Compensating for Nonresponse
Actual probabilities of nonresponse are calculated for
each individual responding in 1984, 1986, and 1988 using
the significant coefficients from Model 4, Table 4. These
probabilities are then used to construct weight adjustment
factors to compensate for any bias in the remaining sample
due to nonrandom nonresponse over the three survey intervals in the LSOA. The effect of using the adjusted weights is
illustrated by comparing results using only the weights
provided with the survey to adjust for the sampling strategy
with the weights that compensate for sample loss as well as
the sample design.
Constructing weights. — Because the LSOA is a multistage cluster sample, the LSOA sample weight is provided to
adjust for baseline nonresponse to the SOA and the subsampling of certain populations. The weight adjusts the baseline
sample so that it is representative of the noninstitutionalized
population that is 70 years of age and over in 1984 by sex,
race, and age. We use this sample design weight for the
baseline data and then modify it cumulatively at each successive wave to compensate for loss to follow-up. The weights
for dates after 1984 are calculated by multiplying the weight
for the previous date by (1 + the probability of nonresponse). When these weights are applied, the contribution of
those persons who actually respond is inflated to also represent those who did not respond, based on characteristics
included in the computation of the probabilities. Thus, the
weights alter the distribution of the characteristics in the
sample to reflect the greater propensity of persons with
certain characteristics to become nonrespondents.

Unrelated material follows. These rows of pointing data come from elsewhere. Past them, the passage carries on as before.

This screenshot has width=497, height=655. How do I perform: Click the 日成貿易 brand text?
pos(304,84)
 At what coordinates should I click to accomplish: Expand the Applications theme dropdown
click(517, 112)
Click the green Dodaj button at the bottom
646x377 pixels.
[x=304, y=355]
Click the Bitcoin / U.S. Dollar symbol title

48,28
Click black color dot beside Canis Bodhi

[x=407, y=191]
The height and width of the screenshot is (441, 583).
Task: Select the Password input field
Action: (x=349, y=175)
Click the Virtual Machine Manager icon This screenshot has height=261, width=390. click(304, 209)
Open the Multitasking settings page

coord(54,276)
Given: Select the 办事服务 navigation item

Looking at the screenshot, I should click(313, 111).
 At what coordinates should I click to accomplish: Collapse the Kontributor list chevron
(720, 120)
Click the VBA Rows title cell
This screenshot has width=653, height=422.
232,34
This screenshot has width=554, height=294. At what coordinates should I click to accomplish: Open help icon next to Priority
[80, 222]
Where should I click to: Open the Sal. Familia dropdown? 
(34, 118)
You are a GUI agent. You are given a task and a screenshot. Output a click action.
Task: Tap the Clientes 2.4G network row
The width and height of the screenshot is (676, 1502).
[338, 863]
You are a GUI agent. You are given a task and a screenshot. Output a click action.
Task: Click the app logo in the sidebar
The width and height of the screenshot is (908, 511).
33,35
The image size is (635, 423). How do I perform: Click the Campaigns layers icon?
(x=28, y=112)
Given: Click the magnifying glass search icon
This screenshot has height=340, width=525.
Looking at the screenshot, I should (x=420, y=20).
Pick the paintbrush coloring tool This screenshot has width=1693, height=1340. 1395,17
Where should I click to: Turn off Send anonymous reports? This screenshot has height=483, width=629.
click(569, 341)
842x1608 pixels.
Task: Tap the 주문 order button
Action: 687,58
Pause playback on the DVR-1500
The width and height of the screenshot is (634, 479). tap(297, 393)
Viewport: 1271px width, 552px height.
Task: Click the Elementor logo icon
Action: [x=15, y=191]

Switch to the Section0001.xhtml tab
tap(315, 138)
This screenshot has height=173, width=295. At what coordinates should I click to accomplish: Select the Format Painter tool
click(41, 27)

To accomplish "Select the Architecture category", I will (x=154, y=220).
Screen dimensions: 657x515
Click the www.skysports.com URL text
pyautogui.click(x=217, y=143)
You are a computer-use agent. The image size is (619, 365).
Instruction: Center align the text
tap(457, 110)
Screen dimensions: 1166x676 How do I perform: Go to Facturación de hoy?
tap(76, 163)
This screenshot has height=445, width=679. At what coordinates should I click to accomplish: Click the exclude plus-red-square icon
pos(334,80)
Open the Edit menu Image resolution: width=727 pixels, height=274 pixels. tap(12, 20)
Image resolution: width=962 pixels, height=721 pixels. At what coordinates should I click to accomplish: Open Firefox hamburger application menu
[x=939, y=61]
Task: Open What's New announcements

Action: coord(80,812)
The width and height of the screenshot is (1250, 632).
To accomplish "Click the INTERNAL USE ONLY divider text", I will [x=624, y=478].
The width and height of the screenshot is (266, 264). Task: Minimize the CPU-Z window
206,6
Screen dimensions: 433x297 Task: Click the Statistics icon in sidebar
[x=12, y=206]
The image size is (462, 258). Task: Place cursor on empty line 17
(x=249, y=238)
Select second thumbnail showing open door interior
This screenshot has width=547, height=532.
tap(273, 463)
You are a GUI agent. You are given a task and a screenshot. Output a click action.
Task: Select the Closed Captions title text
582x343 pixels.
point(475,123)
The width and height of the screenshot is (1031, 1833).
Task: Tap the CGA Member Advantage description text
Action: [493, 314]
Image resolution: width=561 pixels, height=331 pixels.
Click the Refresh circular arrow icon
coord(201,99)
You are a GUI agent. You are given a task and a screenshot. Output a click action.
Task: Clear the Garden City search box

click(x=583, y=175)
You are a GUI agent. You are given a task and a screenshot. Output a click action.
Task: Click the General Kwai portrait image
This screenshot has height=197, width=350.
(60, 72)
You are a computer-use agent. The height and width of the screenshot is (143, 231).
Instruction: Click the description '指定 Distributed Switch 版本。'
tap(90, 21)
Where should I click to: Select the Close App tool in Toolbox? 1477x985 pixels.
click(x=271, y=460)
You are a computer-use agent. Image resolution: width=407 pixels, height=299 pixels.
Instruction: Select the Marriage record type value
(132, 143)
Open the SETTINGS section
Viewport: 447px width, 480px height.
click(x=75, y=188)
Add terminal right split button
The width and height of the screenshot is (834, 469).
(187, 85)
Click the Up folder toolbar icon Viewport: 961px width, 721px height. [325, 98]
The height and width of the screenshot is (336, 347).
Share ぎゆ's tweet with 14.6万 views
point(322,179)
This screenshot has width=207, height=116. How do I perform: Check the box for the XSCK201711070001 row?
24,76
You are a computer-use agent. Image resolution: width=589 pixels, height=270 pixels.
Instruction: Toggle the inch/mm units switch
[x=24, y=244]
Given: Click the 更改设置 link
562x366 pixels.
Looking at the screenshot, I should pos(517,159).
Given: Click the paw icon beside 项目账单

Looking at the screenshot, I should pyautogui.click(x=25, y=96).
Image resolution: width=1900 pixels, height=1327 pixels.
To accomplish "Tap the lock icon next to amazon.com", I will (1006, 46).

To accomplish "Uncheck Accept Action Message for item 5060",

Effect of weighting for nonresponse. — Table 6 compares
the mean number of ADLs and IADLs in 1986, 1988, and
1990 calculated in two ways: weighting only with the normalized LSOA weight and weighting for loss to follow-up.
Using the LSOA weight, by 1990 the sample responding to
ADL questions had diminished to 2,562. However, the
nonresponse weights increase the weighted sample size of
those responding to this question by 673 persons, making the
weighted sample just 19 shy of what the total sample would
have been in 1990 if the only source of nonresponse had been
death. (The difference of 19 is due to item nonresponse to
this question.)
Since those in poor physical functioning are less likely to
respond, the use of nonresponse weights results in slight
increases in all the means. The size of the difference gets
larger in later years as there is more loss to follow-up and
because the loss has been accumulating. However, the
differences between the two estimates for any one year are
statistically and substantively insignificant. Examining sample change in functioning over the 1984 to 1990 period, the
increase in the average number of ADLs would be .24 with
adjusted weights and .20 without. For IADLs the increase
would be .05 versus .02. While greater, the difference is not
significant. Note that these tests of significance are performed using the actual, not the weighted, sample size.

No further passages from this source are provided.